==== Entries shown ====

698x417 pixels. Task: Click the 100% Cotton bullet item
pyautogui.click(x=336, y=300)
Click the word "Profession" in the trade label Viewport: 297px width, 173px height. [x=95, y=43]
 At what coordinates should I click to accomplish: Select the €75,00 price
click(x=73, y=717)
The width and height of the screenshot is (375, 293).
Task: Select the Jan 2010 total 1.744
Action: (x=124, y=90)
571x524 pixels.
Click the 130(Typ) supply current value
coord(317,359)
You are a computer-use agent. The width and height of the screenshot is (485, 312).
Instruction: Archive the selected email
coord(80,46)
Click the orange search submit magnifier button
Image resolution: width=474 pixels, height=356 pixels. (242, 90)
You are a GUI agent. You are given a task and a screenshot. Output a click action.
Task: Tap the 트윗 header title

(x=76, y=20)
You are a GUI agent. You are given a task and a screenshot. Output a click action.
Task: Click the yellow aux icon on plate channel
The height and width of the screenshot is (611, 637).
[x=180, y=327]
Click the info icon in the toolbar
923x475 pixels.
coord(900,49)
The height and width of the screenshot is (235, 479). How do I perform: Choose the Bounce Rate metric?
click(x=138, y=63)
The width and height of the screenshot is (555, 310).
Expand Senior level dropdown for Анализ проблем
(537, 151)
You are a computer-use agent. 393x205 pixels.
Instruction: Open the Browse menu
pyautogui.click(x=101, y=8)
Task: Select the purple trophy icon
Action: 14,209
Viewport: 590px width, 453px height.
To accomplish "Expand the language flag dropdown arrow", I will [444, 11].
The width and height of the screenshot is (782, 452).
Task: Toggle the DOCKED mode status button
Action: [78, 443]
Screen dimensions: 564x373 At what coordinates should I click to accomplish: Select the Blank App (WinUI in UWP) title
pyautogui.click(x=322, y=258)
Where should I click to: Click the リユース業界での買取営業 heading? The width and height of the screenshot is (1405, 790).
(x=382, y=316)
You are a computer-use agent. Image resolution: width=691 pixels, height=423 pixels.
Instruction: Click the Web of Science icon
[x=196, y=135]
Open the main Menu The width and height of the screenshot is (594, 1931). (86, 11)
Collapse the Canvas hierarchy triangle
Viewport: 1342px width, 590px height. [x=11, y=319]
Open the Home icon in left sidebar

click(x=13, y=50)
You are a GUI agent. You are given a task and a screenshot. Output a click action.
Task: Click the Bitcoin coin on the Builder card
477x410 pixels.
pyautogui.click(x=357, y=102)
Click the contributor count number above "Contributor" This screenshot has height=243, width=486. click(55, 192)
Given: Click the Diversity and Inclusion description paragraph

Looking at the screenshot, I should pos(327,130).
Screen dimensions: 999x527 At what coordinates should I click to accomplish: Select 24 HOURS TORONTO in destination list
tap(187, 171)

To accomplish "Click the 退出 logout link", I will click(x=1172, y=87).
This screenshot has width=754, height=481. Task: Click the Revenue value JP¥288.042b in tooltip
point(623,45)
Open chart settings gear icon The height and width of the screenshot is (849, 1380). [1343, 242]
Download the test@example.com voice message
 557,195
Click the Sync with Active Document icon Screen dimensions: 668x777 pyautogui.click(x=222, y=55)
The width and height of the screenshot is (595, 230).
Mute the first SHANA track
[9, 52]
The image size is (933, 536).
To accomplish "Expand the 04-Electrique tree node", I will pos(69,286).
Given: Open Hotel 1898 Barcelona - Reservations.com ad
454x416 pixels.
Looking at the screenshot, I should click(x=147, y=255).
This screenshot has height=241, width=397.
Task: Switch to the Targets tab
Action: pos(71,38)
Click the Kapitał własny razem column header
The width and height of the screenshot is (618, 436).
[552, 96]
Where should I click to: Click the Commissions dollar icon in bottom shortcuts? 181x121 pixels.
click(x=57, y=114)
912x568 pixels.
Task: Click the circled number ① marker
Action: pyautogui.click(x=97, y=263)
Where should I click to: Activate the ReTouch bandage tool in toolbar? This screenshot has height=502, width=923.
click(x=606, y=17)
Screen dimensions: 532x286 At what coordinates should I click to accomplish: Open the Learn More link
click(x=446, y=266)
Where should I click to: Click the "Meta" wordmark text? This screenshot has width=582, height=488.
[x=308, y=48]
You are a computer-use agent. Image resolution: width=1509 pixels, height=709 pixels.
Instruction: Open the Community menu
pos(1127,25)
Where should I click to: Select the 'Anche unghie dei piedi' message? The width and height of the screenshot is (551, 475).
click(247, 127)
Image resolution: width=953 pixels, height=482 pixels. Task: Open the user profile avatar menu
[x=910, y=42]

====

Instructions for the task.
Restate the listing above in full, exactly.

Output below.
698x417 pixels. Task: Click the 100% Cotton bullet item
pyautogui.click(x=336, y=300)
Click the word "Profession" in the trade label Viewport: 297px width, 173px height. [x=95, y=43]
 At what coordinates should I click to accomplish: Select the €75,00 price
click(x=73, y=717)
The width and height of the screenshot is (375, 293).
Task: Select the Jan 2010 total 1.744
Action: (x=124, y=90)
571x524 pixels.
Click the 130(Typ) supply current value
coord(317,359)
You are a computer-use agent. The width and height of the screenshot is (485, 312).
Instruction: Archive the selected email
coord(80,46)
Click the orange search submit magnifier button
Image resolution: width=474 pixels, height=356 pixels. (242, 90)
You are a GUI agent. You are given a task and a screenshot. Output a click action.
Task: Tap the 트윗 header title

(x=76, y=20)
You are a GUI agent. You are given a task and a screenshot. Output a click action.
Task: Click the yellow aux icon on plate channel
The height and width of the screenshot is (611, 637).
[x=180, y=327]
Click the info icon in the toolbar
923x475 pixels.
coord(900,49)
The height and width of the screenshot is (235, 479). How do I perform: Choose the Bounce Rate metric?
click(x=138, y=63)
The width and height of the screenshot is (555, 310).
Expand Senior level dropdown for Анализ проблем
(537, 151)
You are a computer-use agent. 393x205 pixels.
Instruction: Open the Browse menu
pyautogui.click(x=101, y=8)
Task: Select the purple trophy icon
Action: 14,209
Viewport: 590px width, 453px height.
To accomplish "Expand the language flag dropdown arrow", I will [444, 11].
The width and height of the screenshot is (782, 452).
Task: Toggle the DOCKED mode status button
Action: [78, 443]
Screen dimensions: 564x373 At what coordinates should I click to accomplish: Select the Blank App (WinUI in UWP) title
pyautogui.click(x=322, y=258)
Where should I click to: Click the リユース業界での買取営業 heading? The width and height of the screenshot is (1405, 790).
(x=382, y=316)
You are a computer-use agent. Image resolution: width=691 pixels, height=423 pixels.
Instruction: Click the Web of Science icon
[x=196, y=135]
Open the main Menu The width and height of the screenshot is (594, 1931). (86, 11)
Collapse the Canvas hierarchy triangle
Viewport: 1342px width, 590px height. [x=11, y=319]
Open the Home icon in left sidebar

click(x=13, y=50)
You are a GUI agent. You are given a task and a screenshot. Output a click action.
Task: Click the Bitcoin coin on the Builder card
477x410 pixels.
pyautogui.click(x=357, y=102)
Click the contributor count number above "Contributor" This screenshot has height=243, width=486. click(55, 192)
Given: Click the Diversity and Inclusion description paragraph

Looking at the screenshot, I should pos(327,130).
Screen dimensions: 999x527 At what coordinates should I click to accomplish: Select 24 HOURS TORONTO in destination list
tap(187, 171)

To accomplish "Click the 退出 logout link", I will click(x=1172, y=87).
This screenshot has width=754, height=481. Task: Click the Revenue value JP¥288.042b in tooltip
point(623,45)
Open chart settings gear icon The height and width of the screenshot is (849, 1380). [1343, 242]
Download the test@example.com voice message
 557,195
Click the Sync with Active Document icon Screen dimensions: 668x777 pyautogui.click(x=222, y=55)
The width and height of the screenshot is (595, 230).
Mute the first SHANA track
[9, 52]
The image size is (933, 536).
To accomplish "Expand the 04-Electrique tree node", I will pos(69,286).
Given: Open Hotel 1898 Barcelona - Reservations.com ad
454x416 pixels.
Looking at the screenshot, I should click(x=147, y=255).
This screenshot has height=241, width=397.
Task: Switch to the Targets tab
Action: pos(71,38)
Click the Kapitał własny razem column header
The width and height of the screenshot is (618, 436).
[552, 96]
Where should I click to: Click the Commissions dollar icon in bottom shortcuts? 181x121 pixels.
click(x=57, y=114)
912x568 pixels.
Task: Click the circled number ① marker
Action: pyautogui.click(x=97, y=263)
Where should I click to: Activate the ReTouch bandage tool in toolbar? This screenshot has height=502, width=923.
click(x=606, y=17)
Screen dimensions: 532x286 At what coordinates should I click to accomplish: Open the Learn More link
click(x=446, y=266)
Where should I click to: Click the "Meta" wordmark text? This screenshot has width=582, height=488.
[x=308, y=48]
You are a computer-use agent. Image resolution: width=1509 pixels, height=709 pixels.
Instruction: Open the Community menu
pos(1127,25)
Where should I click to: Select the 'Anche unghie dei piedi' message? The width and height of the screenshot is (551, 475).
click(247, 127)
Image resolution: width=953 pixels, height=482 pixels. Task: Open the user profile avatar menu
[x=910, y=42]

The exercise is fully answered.